Assessment of Second Generation Bioethanol Production Technologies with Integration to Combined Heat and Power (CHP) Plant

Abstract

The imamate threat of energy security and concern about greenhouse gas reduction have revived widespread interest in production and use of second generation bioethanol as a transportation fuel from renewable lignocellulosic material. The so called "cellulosic ethanol" can be produced via different routes. One of the most interesting ways to produce ethanol from lignocellulosic material is to integrate the cellulosic ethanol plant with coal-fire CHP plant. This research investigate the global development of commercialization of second generation ethanol technologies and combine the energy efficient combined heat and power production to form a polygeneration model in order to evaluate the most promising ethanol technologies. Six different biochemical ethanol processes mass and energy balance were performed in excel sheet based on publically available experimental data and offline existing steady state stand-alone CHP plant is validated without additional heat load in Solvo^TM to analyse the technical feasibility. The main difference between the Ethanol process lies in between the pre-treatment (dilute acid, acid catalysed steam explosion and LHW) and hydrolysis (acid and enzymatic) step.
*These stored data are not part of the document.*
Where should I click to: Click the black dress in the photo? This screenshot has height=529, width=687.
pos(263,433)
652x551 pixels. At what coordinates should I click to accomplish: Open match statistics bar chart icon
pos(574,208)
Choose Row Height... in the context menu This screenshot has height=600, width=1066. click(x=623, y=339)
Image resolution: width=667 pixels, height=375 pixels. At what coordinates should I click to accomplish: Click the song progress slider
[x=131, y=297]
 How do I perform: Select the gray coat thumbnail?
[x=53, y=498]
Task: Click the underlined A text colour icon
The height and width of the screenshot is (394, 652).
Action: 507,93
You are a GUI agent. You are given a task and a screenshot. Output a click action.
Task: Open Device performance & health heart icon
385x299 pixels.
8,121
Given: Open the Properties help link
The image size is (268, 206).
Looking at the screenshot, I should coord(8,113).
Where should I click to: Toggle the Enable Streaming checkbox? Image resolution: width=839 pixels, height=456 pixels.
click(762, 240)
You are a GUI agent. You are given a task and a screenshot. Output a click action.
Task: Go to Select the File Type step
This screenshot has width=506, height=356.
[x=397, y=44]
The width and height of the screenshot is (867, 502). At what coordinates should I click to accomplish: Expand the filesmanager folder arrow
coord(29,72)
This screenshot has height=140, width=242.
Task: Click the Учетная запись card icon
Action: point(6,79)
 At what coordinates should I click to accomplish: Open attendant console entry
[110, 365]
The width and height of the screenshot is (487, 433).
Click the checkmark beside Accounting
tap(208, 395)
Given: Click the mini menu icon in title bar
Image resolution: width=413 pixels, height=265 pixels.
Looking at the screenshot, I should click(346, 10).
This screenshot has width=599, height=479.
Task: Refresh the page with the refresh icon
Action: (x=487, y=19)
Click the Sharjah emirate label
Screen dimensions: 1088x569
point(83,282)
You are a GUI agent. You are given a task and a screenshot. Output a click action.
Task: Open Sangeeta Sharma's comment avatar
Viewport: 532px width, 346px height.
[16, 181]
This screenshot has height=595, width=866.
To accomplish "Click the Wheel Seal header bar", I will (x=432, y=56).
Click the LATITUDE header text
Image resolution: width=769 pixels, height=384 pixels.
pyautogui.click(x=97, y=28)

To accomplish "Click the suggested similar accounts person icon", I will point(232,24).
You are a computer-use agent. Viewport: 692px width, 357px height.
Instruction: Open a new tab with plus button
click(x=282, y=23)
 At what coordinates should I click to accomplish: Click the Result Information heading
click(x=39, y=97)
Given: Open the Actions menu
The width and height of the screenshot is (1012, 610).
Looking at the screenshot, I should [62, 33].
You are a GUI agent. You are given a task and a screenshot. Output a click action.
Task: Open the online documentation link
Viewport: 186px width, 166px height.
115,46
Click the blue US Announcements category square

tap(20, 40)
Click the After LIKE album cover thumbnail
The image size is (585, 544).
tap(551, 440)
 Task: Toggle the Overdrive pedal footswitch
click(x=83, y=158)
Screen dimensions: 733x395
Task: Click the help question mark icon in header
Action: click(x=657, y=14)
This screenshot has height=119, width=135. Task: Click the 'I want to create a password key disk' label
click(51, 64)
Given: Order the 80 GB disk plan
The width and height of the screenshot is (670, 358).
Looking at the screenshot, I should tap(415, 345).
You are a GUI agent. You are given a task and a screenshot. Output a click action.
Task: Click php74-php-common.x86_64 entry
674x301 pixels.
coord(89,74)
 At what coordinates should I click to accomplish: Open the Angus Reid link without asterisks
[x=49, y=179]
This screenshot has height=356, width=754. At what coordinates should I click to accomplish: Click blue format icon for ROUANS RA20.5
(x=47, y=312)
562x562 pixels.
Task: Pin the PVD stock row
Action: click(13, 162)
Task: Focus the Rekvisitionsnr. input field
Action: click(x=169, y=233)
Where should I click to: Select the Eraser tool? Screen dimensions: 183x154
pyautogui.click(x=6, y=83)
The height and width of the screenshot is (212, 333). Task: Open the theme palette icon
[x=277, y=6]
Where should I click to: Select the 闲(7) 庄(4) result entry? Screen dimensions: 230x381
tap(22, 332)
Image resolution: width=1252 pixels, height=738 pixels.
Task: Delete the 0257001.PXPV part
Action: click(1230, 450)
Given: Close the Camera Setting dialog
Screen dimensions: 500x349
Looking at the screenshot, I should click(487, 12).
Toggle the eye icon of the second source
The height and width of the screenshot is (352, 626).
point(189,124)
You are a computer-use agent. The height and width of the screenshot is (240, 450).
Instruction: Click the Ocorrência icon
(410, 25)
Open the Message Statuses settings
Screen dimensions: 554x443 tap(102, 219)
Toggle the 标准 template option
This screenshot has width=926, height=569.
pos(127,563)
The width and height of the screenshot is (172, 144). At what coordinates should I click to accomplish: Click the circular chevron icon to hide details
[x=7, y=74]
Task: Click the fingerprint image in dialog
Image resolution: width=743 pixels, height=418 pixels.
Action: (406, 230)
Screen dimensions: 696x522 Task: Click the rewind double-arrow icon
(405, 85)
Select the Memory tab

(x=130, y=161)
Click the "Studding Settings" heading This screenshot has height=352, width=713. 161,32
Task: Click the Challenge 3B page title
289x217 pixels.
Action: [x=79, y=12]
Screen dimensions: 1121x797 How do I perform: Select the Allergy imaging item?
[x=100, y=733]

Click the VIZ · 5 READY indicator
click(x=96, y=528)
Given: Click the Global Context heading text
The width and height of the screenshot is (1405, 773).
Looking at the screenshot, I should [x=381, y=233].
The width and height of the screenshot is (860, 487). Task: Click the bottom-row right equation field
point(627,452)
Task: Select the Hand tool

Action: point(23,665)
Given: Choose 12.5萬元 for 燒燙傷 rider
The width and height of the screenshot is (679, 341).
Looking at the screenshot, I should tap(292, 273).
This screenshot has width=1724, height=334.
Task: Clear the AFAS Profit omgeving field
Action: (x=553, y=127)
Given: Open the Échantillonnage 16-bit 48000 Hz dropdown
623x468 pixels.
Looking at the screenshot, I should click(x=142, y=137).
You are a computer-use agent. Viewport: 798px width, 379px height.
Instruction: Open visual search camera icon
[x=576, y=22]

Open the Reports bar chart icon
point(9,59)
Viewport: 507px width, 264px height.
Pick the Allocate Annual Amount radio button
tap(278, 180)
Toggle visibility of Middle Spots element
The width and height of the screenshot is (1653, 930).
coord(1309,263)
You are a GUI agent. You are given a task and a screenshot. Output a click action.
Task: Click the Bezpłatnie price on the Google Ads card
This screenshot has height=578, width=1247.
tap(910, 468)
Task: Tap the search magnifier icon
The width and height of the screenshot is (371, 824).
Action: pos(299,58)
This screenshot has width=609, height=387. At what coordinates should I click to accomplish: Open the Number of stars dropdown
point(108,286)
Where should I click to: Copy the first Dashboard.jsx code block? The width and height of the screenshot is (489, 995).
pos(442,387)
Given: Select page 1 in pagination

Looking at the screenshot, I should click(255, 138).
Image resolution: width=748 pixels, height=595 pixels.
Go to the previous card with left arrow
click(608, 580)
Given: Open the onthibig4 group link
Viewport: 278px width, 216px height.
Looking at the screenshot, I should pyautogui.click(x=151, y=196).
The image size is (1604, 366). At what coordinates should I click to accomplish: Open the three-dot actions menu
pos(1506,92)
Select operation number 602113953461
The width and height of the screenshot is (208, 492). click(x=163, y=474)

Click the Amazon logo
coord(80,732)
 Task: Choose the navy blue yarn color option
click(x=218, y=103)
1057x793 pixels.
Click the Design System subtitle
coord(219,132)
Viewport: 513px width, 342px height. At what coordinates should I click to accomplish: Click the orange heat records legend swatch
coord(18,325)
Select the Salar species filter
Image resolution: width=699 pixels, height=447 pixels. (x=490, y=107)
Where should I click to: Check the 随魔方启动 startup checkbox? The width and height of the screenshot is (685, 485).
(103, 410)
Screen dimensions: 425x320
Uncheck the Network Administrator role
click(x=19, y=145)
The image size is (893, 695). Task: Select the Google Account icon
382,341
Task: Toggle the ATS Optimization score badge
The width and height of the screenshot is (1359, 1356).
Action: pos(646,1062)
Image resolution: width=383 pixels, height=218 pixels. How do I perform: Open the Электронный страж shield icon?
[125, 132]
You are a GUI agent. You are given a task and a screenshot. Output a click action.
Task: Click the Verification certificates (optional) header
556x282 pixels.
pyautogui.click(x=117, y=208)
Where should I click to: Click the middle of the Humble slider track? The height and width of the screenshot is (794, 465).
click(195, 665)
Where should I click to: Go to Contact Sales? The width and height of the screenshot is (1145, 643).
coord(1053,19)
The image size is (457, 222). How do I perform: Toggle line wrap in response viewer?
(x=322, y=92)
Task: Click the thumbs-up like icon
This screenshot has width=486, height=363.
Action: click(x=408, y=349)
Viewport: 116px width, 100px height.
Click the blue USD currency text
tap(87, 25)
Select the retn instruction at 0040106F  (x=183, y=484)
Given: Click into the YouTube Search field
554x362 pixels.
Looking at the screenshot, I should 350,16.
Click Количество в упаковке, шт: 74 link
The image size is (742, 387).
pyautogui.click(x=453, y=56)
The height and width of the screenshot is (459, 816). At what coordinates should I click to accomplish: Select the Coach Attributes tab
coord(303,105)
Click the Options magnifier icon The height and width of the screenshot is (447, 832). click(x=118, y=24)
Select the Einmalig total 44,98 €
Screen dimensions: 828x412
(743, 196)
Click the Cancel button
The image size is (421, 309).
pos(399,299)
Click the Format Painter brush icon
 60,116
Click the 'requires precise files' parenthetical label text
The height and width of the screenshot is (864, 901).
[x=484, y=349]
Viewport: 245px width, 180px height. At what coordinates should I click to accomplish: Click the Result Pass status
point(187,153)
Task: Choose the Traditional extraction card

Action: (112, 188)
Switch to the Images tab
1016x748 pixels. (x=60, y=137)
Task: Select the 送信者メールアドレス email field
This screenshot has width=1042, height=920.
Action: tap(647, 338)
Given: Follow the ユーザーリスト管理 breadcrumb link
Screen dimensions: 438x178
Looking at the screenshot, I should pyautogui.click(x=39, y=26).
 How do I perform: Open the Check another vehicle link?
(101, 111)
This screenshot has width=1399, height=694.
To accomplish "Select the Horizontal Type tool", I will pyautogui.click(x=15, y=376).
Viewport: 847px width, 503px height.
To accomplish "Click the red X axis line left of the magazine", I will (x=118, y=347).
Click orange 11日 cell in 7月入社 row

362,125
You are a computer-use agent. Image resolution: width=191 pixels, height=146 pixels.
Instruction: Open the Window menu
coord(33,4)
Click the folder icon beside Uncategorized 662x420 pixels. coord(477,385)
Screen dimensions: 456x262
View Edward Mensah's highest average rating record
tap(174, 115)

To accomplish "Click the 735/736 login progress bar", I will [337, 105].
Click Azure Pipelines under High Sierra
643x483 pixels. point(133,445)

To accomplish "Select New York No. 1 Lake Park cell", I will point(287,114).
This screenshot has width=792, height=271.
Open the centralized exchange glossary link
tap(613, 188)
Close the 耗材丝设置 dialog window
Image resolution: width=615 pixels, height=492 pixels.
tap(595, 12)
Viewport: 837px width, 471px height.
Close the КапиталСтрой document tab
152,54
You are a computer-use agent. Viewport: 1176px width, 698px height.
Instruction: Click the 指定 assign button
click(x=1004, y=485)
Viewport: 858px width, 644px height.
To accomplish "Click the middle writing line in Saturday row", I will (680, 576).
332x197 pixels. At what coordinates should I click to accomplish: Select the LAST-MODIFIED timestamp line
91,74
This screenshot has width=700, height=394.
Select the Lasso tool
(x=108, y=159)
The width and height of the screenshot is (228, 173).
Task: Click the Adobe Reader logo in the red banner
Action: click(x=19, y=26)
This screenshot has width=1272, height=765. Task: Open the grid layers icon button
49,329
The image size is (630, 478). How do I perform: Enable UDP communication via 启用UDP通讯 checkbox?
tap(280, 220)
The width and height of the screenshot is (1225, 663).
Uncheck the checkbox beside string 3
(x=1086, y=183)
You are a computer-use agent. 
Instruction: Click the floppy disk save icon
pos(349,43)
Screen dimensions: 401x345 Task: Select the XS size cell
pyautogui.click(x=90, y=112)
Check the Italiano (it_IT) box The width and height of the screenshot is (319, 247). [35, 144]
The steady state simulation model were then developed to form the integration model by burning the by-product from ethanol process in CHP plant and the live steam required for ethanol process was supplied by CHP plant. Several simulations were performed varying the total heat demand for the ethanol process. The integrated models were analysed in terms of ethanol yield, performance of CHP plant and overall efficiency. Result shows that, even without additional heat load the CHP plant still can run with high efficiency when integrated with reference commercial cellulosic ethanol plant (103.5 t/h biomass flow). The finding shows that compared to different process variations, steam explosion followed by enzymatic hydrolysis shows the most promising result in terms of fossil fuel reduction when integrated to CHP plant. The key finding provides that there is significant impact on ethanol yield in production of heat and power. Furthermore electricity production can be increased when CHP production used the same amount of fossil fuel as in stand-alone case and integrated with cellulosic ethanol plant. The integration also shows that the amount of fossil fuel can be reduced by 60 to 96.6% depending on the applied ethanol process.